If your application must use threads, follow these guidelines to make the most of the Python SDK in such a scenario.

About Python threads

Python threads do not speed up an application. In fact, Python threads do not even run in parallel. Thus, in most cases, using multiple threads will actually slow down an application rather than speeding it up. The main use case for Python threads is allowing multiple blocking I/O operations to be performed with pseudoparallelism. This technique allows a Python application to perform several I/O operations in parallel without having to redesign the application to make use of an asynchronous I/O framework such as Twisted and gevent.

For new applications, it is highly recommended to make use of such asynchronous operations and to avoid Python threads, if at all possible. The purpose of this document is to describe several points of using the Python SDK in a threaded environment.

Using the Python SDK in threaded applications

Each Bucket object contains an internal lock that is held for the duration of each operation performed on it. By default, when an method is called on the Bucket object, it checks whether the lock is already held, and if it is, throws a couchbase.exceptions.ObjectThreadError exception. This is because this would unnecessarily slow down the application and would indicate that there is contention between two threads for the Bucket object.

In general, you can choose between several possible strategies to apply when using an application with threads. The strategy to apply depends on the use case of the application itself. Here are the possible strategies:

  • Create a dedicated Bucket object per thread.

    This strategy is useful for a low number of threads, where each thread is performing Couchbase operations very frequently. In this use mode, each thread is assured that it will never have to wait for another thread to complete a Couchbase operation.

    Note that this approach is not recommended for applications with high numbers of threads, as this will dramatically increase the number of connections to the cluster.

  • Create a global Bucket object shared between threads.

    This strategy is useful if the application is only intermittently performing Couchbase operations (that is, every few seconds). In this case the application maintains only a single connection to the cluster, and application threads and access to the Bucket singleton will be serialized across threads. To make use of this strategy (and to disable the ObjectThreadError exception), use the lockmode=LOCKMOE_WAIT in the constructor, like so:

    from couchbase.bucket import Bucket
    from couchbase import LOCKMODE_WAIT
    bucket = Bucket('couchbase://', lockmode=LOCKMODE_WAIT)

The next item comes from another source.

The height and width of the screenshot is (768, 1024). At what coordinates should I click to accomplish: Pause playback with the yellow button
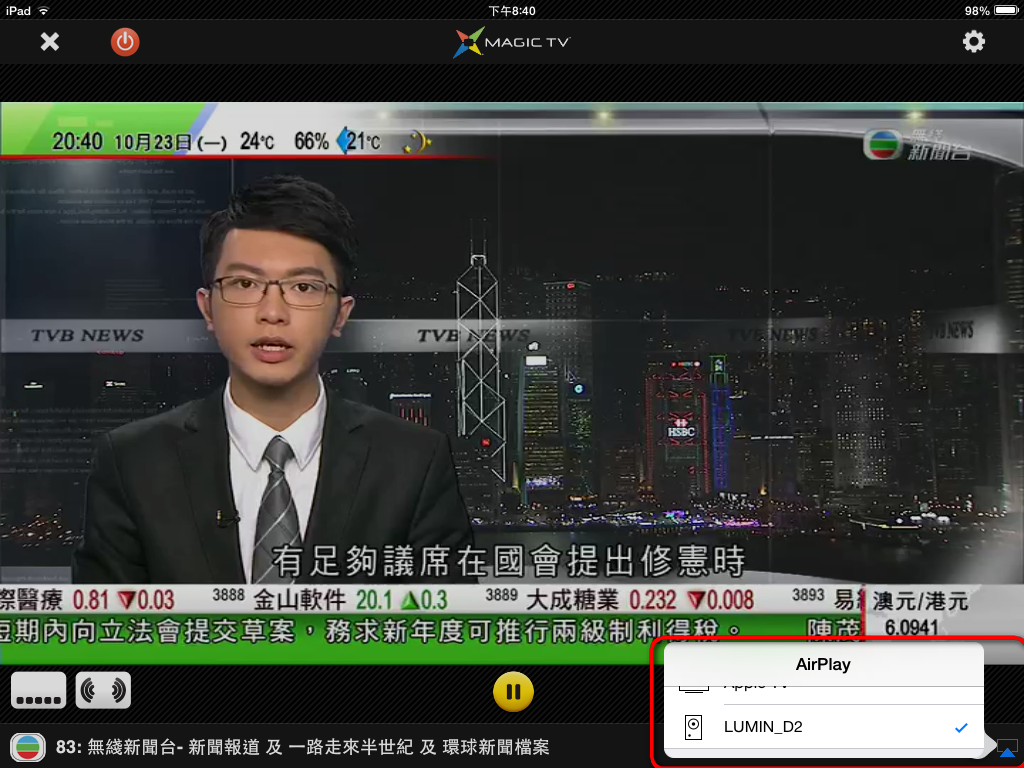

    This explicitly instructs the SDK to wait (and not throw an exception) if an existing operation is in progress on the given Bucket object.

  • Create a custom application-specific pool of Bucket instances

    This strategy allows an application to fine-tune access to the cluster. There is no built-in support for connection pooling within the SDK, however implementing a pooling strategy can be achieved. The source distribution of the SDK features an example of a connection pool.

Disabling threaded functionality

The SDK defaults to allowing usage with threads in order to not unexpectedly cause crashes within the Python interpreter itself. Nevertheless, there is a small performance cost for this default. To disable any threading functionality, pass these options to the constructor:

from couchbase.bucket import Bucket
from couchbase import LOCKMODE_NONE

bucket = Bucket('couchbase://', lockmode=LOCKMODE_NONE, unlock_gil=False)

Note that using the above options in an application that uses Python threads will likely crash the interpreter!